# Sockets



## Antibus (17. Aug 2007)

hallo,
ich wollte ma wieder seit langem nen bischen java proggen. Hier ma der Code

Clien.java

```
package myfristSocketpckg;

import java.io.BufferedReader;
//import java.io.DataInputStream;
//import java.io.DataOutputStream;
import java.io.InputStreamReader;
import java.io.PrintWriter;
import java.net.Socket;
import java.util.Scanner;

public class Client {

	/**
	 * @param args
	 */
	public static void main(String[] args) {
		Socket client = null;
		//DataInputStream in = null;
		BufferedReader inputline = null; 
		PrintWriter out = null;
		Scanner scanner = new Scanner(System.in); // java.util.Scanner
		boolean ok = true;
		String line;
		Server server = new Server();
		server.start();
		
		System.out.println("... Client started");
		
		try {
			client = new Socket("localhost",130);
			//in = new DataInputStream(client.getInputStream());
			inputline = new BufferedReader(new InputStreamReader(client.getInputStream()));
			//out = new DataOutputStream(client.getOutputStream());
			out = new PrintWriter(client.getOutputStream(), true);
		} catch (Exception e) {
			System.out.println("Connection faild");
			System.out.println(e);
			ok = false;
		}
	
		while (ok){
			System.out.print("Client : ");
			line = scanner.nextLine();
			if (line.equals("exit") | line.equals("Exit")) ok = false;
			try {
				out.write(line);
				System.out.println(inputline.readLine());
			} catch (Exception e) {
				System.out.print(e);
				ok = false;
			}
		}

		try {
			client.close();
			server.start();
			inputline.close();
			out.close();
		} catch (Exception e) {
			System.out.print(e);
		}
	}
}
```

Server.java

```
package myfristSocketpckg;

import java.io.BufferedReader;
//import java.io.DataInputStream;
//import java.io.DataOutputStream;
import java.io.InputStreamReader;
import java.io.PrintWriter;
import java.net.ServerSocket;
import java.net.Socket;

public class Server extends Thread{

	/**
	 * @param args
	 */
	public void run() {
		ServerSocket server = null;
		Socket client = null;
		//DataInputStream in = null;
		BufferedReader inputline = null;
		PrintWriter out = null;
		boolean ok = true;
		String line;
		
		System.out.println("... Server started");
		
		try {
			server = new ServerSocket(130);
			client = server.accept();
			//in = new DataInputStream(client.getInputStream());
			inputline = new BufferedReader(new InputStreamReader(client.getInputStream()));
			//out = new DataOutputStream(client.getOutputStream());
			out = new PrintWriter(client.getOutputStream(), true);
			out.flush();
		} catch (Exception e) {
			System.out.print("Acception faild");
			System.out.println(e);
			ok = false;
		}
	
		while (ok){
			try {
				line = "Server : " + inputline.readLine();
				out.write(line);
			} catch (Exception e) {
				System.out.print(e);
				ok = false;
			}
		}
		
		try {
			client.close();
			server.close();
			inputline.close();
			out.close();
		} catch (Exception e) {
			System.out.println(e);
		}
	}

}
```

Im Grunde ist es ziemlich simpel.
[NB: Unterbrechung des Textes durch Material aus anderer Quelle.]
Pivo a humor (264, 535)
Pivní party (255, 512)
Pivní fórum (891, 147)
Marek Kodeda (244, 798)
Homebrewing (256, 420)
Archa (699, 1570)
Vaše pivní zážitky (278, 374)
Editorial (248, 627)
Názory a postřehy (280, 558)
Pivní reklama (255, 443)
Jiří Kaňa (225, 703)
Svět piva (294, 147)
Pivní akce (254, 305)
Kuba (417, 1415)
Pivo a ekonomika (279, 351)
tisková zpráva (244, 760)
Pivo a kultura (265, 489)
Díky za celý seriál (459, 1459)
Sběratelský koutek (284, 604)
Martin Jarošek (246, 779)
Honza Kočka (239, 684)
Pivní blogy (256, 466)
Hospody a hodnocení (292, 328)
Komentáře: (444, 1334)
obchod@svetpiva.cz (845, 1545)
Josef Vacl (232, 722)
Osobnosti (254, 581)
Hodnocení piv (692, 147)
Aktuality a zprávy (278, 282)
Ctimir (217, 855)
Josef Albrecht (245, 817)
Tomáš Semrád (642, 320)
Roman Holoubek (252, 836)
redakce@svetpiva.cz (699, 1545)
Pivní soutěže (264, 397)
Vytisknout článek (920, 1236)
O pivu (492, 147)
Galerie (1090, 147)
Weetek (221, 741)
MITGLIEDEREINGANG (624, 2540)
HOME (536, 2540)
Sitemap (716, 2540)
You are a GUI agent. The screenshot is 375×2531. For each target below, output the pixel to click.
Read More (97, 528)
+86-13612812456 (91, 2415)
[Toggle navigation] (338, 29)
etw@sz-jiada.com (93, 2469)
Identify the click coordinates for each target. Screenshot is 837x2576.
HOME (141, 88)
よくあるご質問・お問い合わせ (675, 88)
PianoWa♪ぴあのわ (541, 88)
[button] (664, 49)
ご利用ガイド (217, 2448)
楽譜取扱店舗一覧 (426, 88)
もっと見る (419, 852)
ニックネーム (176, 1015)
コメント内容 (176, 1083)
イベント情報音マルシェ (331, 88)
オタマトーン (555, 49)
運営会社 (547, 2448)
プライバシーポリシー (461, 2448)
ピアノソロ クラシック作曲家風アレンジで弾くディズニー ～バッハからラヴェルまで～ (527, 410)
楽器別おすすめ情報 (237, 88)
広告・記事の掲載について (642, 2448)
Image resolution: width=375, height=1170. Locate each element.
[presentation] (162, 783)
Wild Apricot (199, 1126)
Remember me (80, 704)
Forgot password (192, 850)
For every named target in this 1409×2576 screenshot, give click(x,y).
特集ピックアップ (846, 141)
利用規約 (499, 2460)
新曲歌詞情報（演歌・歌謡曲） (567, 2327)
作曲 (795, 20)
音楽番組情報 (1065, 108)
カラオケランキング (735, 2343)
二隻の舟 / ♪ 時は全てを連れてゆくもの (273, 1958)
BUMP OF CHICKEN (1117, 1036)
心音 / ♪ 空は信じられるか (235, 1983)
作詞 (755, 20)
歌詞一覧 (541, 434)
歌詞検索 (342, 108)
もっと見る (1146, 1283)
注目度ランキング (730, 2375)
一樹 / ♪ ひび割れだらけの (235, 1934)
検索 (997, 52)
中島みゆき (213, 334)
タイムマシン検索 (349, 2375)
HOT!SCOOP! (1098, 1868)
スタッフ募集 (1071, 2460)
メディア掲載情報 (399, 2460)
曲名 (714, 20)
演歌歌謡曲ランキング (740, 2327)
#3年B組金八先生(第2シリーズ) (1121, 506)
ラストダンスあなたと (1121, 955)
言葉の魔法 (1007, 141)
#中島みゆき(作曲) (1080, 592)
Der Client startet den Server und wartet dann auf eine Eingabe. Diese Eingabe schickt der dann zum Server. Der Server schickt dann diesen Text zurück und der Client gibt es dann wieder aus.
So sollte es theoretisch funktionieren. Aber leider funktioniert es nicht ganz. Der Server bekommt die Nachricht gar nicht.
Könnt ihr mir sagen, wo mein Fehler ist??

mfg Antibus


----------



## SlaterB (17. Aug 2007)

> und der Client gibt es dann wieder aus

wo genau findet das statt?

du scheinst den Client direkt nach dem Absenden der ersten Nachricht an den Server zu schließen,
dass beendet dann auch die Connection, lass dem Server doch ein paar Millisekunden, um die Nachricht zu erhalten 

schau dir mal die Beispiele hier an:
http://www.galileocomputing.de/openbook/javainsel6/javainsel_16_008.htm
16.8 Client/Server-Kommunikation


----------



## Antibus (17. Aug 2007)

SlaterB hat gesagt.:
			
		

> > und der Client gibt es dann wieder aus
> 
> wo genau findet das statt?
> 
> ...



hier : 

Client.java

```
...
      while (ok){
         System.out.print("Client : ");
         line = scanner.nextLine();
         if (line.equals("exit") | line.equals("Exit")) ok = false;
         try {
            out.write(line);
            System.out.println(inputline.readLine());
         } catch (Exception e) {
            System.out.print(e);
            ok = false;
         }
      } 
...
```

Server.java


```
...
      while (ok){
         try {
            line = "Server : " + inputline.readLine();
            out.write(line);
         } catch (Exception e) {
            System.out.print(e);
            ok = false;
         }
      } 
...
```

Wenn man nicht gleich Exit oder exit eingibt, dann wird weder Client noch der Sever beendet sondern befinden sich dann in einer endlos Schleife. 
Danke für den Link.. werd ich mir ma anschaun.

mfg Antibus


----------



## SlaterB (17. Aug 2007)

jaja, ich seh schon dass ich mal wieder viel zu schnell geantwortet habe  , 
dafür schaue ich es mir mal genauer an, schon seltsam


----------



## SlaterB (17. Aug 2007)

zwei Fehler (hab viel ausgetauscht, weiß nicht was alles wofür verantwortlicht ist):

1.
BufferedReader.readLine() wartet brav, bis endlich eine ganze Zeile mit Zeileumbruch \n am Ende gelesen wird,
lies lieber in ein byte[]/ char[] oder achte auf \n bei jeder Nachricht


2.
autoFlush hilft nicht für write:


> * @param  autoFlush  A boolean; if true, the <tt>println</tt>,
> *                    <tt>printf</tt>, or <tt>format</tt> methods will
> *                    flush the output buffer


out.flush();
nach jeder Nachricht tut aber auch nicht weh

oder println verwenden, das löst anscheinend beide Probleme gleichzeitig?


----------



## Antibus (17. Aug 2007)

Wenn ich Enter drücke müsste doch aber theoretisch "\n" mit gesendet werden oder??


----------



## SlaterB (17. Aug 2007)

wenn du von der Konsole alle Zeichen einlesen würdest, ja,
aber Scanner schneidet das \n ab
(mit System.out.println(line) zu testen)

genau wie der BufferedReader das beim Empfäger auch wieder abschneiden würde, Ruhm und \n sind vergänglich..


----------



## Antibus (17. Aug 2007)

Scanner schneidet das \n ab!?!?! Frechheit!! 
... ok, daran wirds wohl liegen^^
Heißen Danke.. werd ich gleich ma probieren.


----------



## SlaterB (17. Aug 2007)

und am Flush, also gleich println, das fügt automatisch ein \n an!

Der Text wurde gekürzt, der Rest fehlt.